__Problem details__. Copy out each of the following lines word for word.

Lines for locating text and elements

┌────────

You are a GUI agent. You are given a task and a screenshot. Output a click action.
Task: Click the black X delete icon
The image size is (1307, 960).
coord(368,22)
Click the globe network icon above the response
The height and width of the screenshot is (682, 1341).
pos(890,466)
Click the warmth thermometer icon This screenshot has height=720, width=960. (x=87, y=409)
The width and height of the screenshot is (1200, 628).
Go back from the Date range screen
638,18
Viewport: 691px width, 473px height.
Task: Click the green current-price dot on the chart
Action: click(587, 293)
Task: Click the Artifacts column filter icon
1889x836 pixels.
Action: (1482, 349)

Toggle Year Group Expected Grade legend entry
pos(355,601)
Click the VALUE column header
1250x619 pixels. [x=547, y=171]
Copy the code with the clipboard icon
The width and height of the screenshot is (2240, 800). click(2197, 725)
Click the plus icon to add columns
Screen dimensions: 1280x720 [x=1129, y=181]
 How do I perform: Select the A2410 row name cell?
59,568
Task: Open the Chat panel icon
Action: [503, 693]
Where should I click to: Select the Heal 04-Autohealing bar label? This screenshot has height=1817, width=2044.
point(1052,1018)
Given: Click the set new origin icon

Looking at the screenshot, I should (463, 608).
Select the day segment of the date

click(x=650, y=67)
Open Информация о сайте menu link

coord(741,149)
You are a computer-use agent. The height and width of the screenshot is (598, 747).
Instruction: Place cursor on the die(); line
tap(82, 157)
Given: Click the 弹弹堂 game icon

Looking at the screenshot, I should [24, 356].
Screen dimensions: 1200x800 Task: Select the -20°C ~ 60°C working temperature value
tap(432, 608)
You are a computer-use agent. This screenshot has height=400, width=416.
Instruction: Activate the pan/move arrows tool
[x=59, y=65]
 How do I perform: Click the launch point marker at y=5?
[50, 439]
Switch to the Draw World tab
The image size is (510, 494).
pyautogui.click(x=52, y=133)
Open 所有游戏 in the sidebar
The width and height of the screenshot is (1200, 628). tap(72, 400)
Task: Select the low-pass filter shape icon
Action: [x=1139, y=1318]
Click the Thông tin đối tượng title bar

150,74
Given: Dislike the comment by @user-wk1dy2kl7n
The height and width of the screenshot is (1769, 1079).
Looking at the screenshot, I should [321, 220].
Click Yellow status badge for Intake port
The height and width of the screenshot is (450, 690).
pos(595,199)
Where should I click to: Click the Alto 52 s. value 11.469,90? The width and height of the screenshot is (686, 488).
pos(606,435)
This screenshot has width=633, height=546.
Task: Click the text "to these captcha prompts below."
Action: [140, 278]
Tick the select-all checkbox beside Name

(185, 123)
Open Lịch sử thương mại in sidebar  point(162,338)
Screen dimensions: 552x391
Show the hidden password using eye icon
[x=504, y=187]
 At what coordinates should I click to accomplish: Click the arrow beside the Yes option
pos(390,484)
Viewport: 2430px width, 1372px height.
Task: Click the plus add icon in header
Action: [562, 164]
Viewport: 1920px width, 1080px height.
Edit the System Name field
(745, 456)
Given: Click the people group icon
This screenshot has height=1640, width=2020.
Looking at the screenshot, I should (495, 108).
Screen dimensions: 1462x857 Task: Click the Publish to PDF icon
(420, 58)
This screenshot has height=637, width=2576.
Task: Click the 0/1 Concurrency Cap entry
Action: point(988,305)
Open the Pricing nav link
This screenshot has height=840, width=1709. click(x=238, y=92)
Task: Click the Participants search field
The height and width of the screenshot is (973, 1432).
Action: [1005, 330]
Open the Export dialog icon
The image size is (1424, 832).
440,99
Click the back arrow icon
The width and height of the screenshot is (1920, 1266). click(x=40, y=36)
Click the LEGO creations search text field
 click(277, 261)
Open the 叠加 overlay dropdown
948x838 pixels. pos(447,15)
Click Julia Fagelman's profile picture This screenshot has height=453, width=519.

└────────

__Expected answer__.
You are a GUI agent. You are given a task and a screenshot. Output a click action.
Task: Click the black X delete icon
The image size is (1307, 960).
coord(368,22)
Click the globe network icon above the response
The height and width of the screenshot is (682, 1341).
pos(890,466)
Click the warmth thermometer icon This screenshot has height=720, width=960. (x=87, y=409)
The width and height of the screenshot is (1200, 628).
Go back from the Date range screen
638,18
Viewport: 691px width, 473px height.
Task: Click the green current-price dot on the chart
Action: click(587, 293)
Task: Click the Artifacts column filter icon
1889x836 pixels.
Action: (1482, 349)

Toggle Year Group Expected Grade legend entry
pos(355,601)
Click the VALUE column header
1250x619 pixels. [x=547, y=171]
Copy the code with the clipboard icon
The width and height of the screenshot is (2240, 800). click(2197, 725)
Click the plus icon to add columns
Screen dimensions: 1280x720 [x=1129, y=181]
 How do I perform: Select the A2410 row name cell?
59,568
Task: Open the Chat panel icon
Action: [503, 693]
Where should I click to: Select the Heal 04-Autohealing bar label? This screenshot has height=1817, width=2044.
point(1052,1018)
Given: Click the set new origin icon

Looking at the screenshot, I should (463, 608).
Select the day segment of the date

click(x=650, y=67)
Open Информация о сайте menu link

coord(741,149)
You are a computer-use agent. The height and width of the screenshot is (598, 747).
Instruction: Place cursor on the die(); line
tap(82, 157)
Given: Click the 弹弹堂 game icon

Looking at the screenshot, I should [24, 356].
Screen dimensions: 1200x800 Task: Select the -20°C ~ 60°C working temperature value
tap(432, 608)
You are a computer-use agent. This screenshot has height=400, width=416.
Instruction: Activate the pan/move arrows tool
[x=59, y=65]
 How do I perform: Click the launch point marker at y=5?
[50, 439]
Switch to the Draw World tab
The image size is (510, 494).
pyautogui.click(x=52, y=133)
Open 所有游戏 in the sidebar
The width and height of the screenshot is (1200, 628). tap(72, 400)
Task: Select the low-pass filter shape icon
Action: [x=1139, y=1318]
Click the Thông tin đối tượng title bar

150,74
Given: Dislike the comment by @user-wk1dy2kl7n
The height and width of the screenshot is (1769, 1079).
Looking at the screenshot, I should [321, 220].
Click Yellow status badge for Intake port
The height and width of the screenshot is (450, 690).
pos(595,199)
Where should I click to: Click the Alto 52 s. value 11.469,90? The width and height of the screenshot is (686, 488).
pos(606,435)
This screenshot has width=633, height=546.
Task: Click the text "to these captcha prompts below."
Action: [140, 278]
Tick the select-all checkbox beside Name

(185, 123)
Open Lịch sử thương mại in sidebar  point(162,338)
Screen dimensions: 552x391
Show the hidden password using eye icon
[x=504, y=187]
 At what coordinates should I click to accomplish: Click the arrow beside the Yes option
pos(390,484)
Viewport: 2430px width, 1372px height.
Task: Click the plus add icon in header
Action: [562, 164]
Viewport: 1920px width, 1080px height.
Edit the System Name field
(745, 456)
Given: Click the people group icon
This screenshot has height=1640, width=2020.
Looking at the screenshot, I should (495, 108).
Screen dimensions: 1462x857 Task: Click the Publish to PDF icon
(420, 58)
This screenshot has height=637, width=2576.
Task: Click the 0/1 Concurrency Cap entry
Action: point(988,305)
Open the Pricing nav link
This screenshot has height=840, width=1709. click(x=238, y=92)
Task: Click the Participants search field
The height and width of the screenshot is (973, 1432).
Action: [1005, 330]
Open the Export dialog icon
The image size is (1424, 832).
440,99
Click the back arrow icon
The width and height of the screenshot is (1920, 1266). click(x=40, y=36)
Click the LEGO creations search text field
 click(277, 261)
Open the 叠加 overlay dropdown
948x838 pixels. pos(447,15)
Click Julia Fagelman's profile picture This screenshot has height=453, width=519.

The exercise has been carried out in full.